• Short exercise 1
In the horse cart thread, what do the traces connect to?
• Short exercise 2
Decide whether each statement below agrees with the horse cart thread, and answer yes or no, quoting the words from the thread that decide it. (a) The breeching is what connects to the cart. (b) The loose pony at the driving show was white. (c) Carts made from motorcycle wheels are a good size for a 16 h horse.
• Short exercise 3
Rewrite the horse cart thread between "Finally, the pony" and "h horse cart.", inclusive, putting "wagon" in place of "carriage" everywhere.

** begin Passage to read **

# Building Homemade Horse Cart?



## QtrBel

Any easy entry cart with a few modifications should work. You can google that as well as plans. I have seen one that has wheel chair accessible ramp and is set for the wheelchair bound individual to do the driving. Any correctly made harness for a horse that is being used for cart/carriage work will have breeching. The breeching is not what connects to the cart. The traces connect to the single tree. There are shaft holders that the shaft slides through and hold back straps connect to the shaft.


----------



## greentree

I am glad you said two-wheeled cart!,

I was competing at a driving show several years ago, and someone spotted a loose pony, running with his cart on the course. Nobody could figure out who was driving a white pony with a two-wheeled cart!!

Finally, the pony slowed and was led back up to the barns, and it turned out he WAS pulling a four-wheeled carriage, but the back half had BROKEN off!! My husband vowed that day to NEVER build anything that could potentially kill his wife!

The carriage had been built by the husband, who was an excellent driver and trainer.....he made one tiny mistake somewhere, and seriously injured his wife.

Anyway, I have seen carts in the Amish country that seem to have been made from those motorcycle wheels....they should be fine for a pony cart, but too small for a 16 h horse cart.


----------

** end Passage to read **
** begin Data extract **

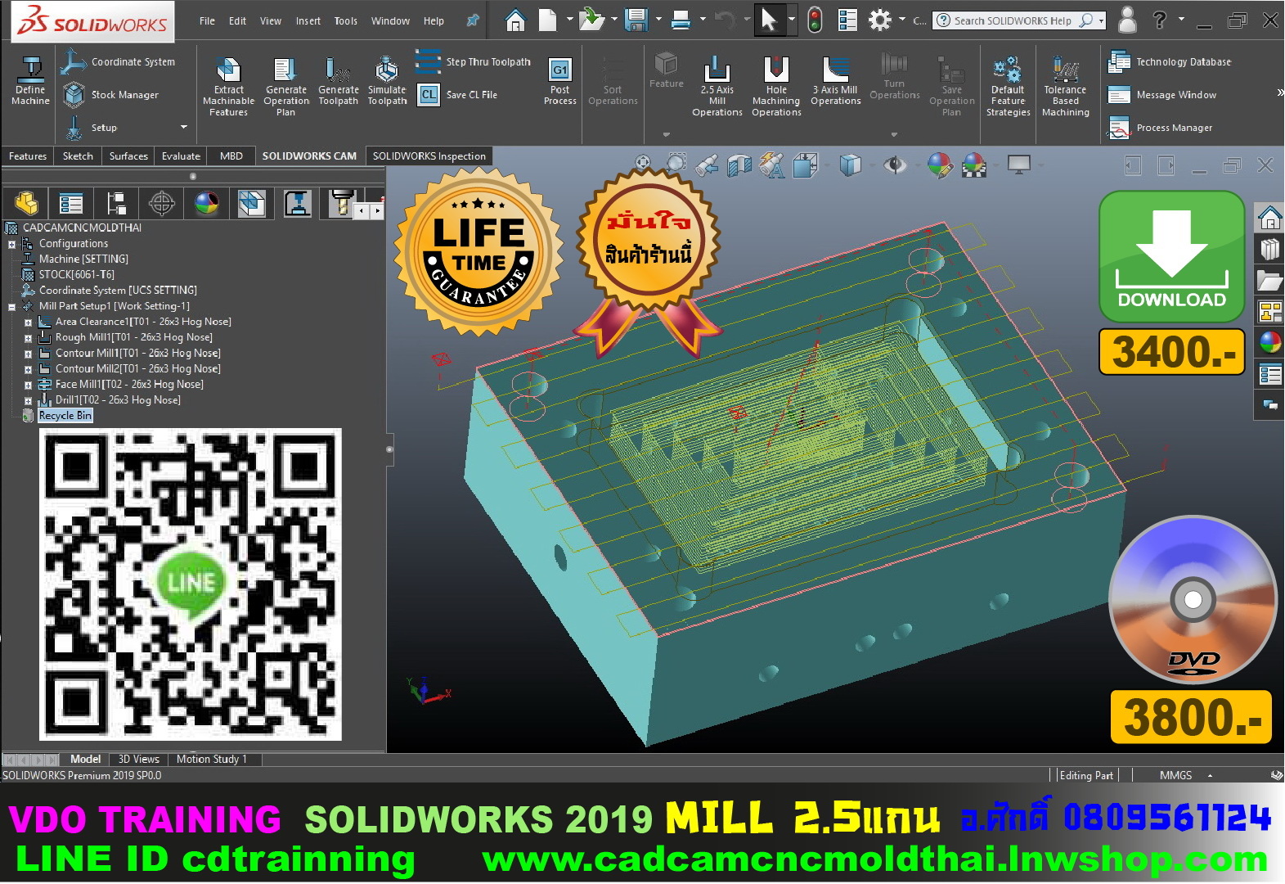The height and width of the screenshot is (884, 1285).
Task: Open the Setup dropdown arrow
Action: (x=183, y=128)
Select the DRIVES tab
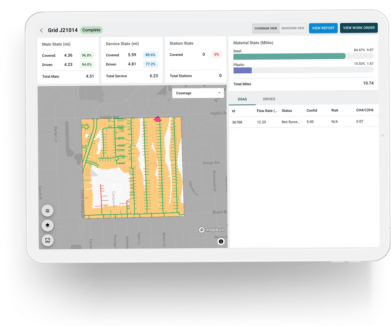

** end Data extract **

• Task result 1
The traces connect to the single tree.

• Task result 2
(a) No: "The breeching is not what connects to the cart."
(b) Yes: "Nobody could figure out who was driving a white pony with a two-wheeled cart!!"
(c) No: "they should be fine for a pony cart, but too small for a 16 h horse cart."

• Task result 3
Finally, the pony slowed and was led back up to the barns, and it turned out he WAS pulling a four-wheeled wagon, but the back half had BROKEN off!! My husband vowed that day to NEVER build anything that could potentially kill his wife!

The wagon had been built by the husband, who was an excellent driver and trainer.....he made one tiny mistake somewhere, and seriously injured his wife.

Anyway, I have seen carts in the Amish country that seem to have been made from those motorcycle wheels....they should be fine for a pony cart, but too small for a 16 h horse cart.